Iran Electricity at 3% of European Price Shows Sanctions Buffer

Iran’s power market is bucking global trends and in the process revealing a key economic buffer that helps the country withstand international sanctions.

While European electricity prices spiked over the last month, shutting down energy-intensive industries and raising the risk of blackouts, the Persian Gulf country’s power prices dropped.

The Iran Electricity Market said on its website that the average price for a megawatt-hour of power on Thursday was the equivalent of 12.45 euros ($14.65), or about 40 times below the daily average for the U.K. and less than 10% of the cost in Germany, according to spot prices on the European Power Exchange.

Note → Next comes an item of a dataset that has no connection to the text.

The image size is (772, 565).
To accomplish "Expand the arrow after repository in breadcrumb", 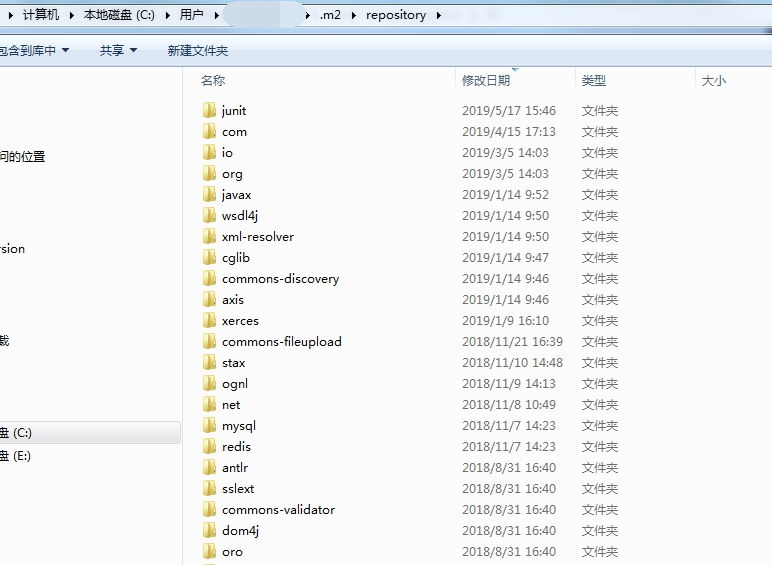I will 438,15.
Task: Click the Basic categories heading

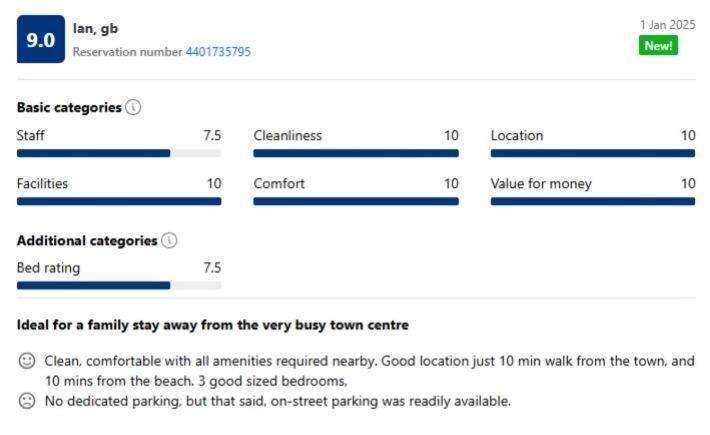Action: click(x=69, y=107)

Iran, with the world’s No. 2 gas and No. 4 oil reserves, has traditionally maintained some of the world’s lowest electricity prices. It trades power across grids that connect it to seven neighboring countries, as well as markets in Uzbekistan and Kazakhstan.

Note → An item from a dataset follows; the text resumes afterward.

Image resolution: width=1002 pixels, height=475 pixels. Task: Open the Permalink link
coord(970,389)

Even as the Islamic Republic’s economy has labored under U.S. sanctions over the last three years, it’s been expanding power- and gas-dependent industries. Steel production in the first eight months of the year grew at a faster pace than in China, making Iran the 10th-biggest producer of the metal. The high volumes of electricity needed to run centrifuges used to make nuclear fuel have also flown unimpeded.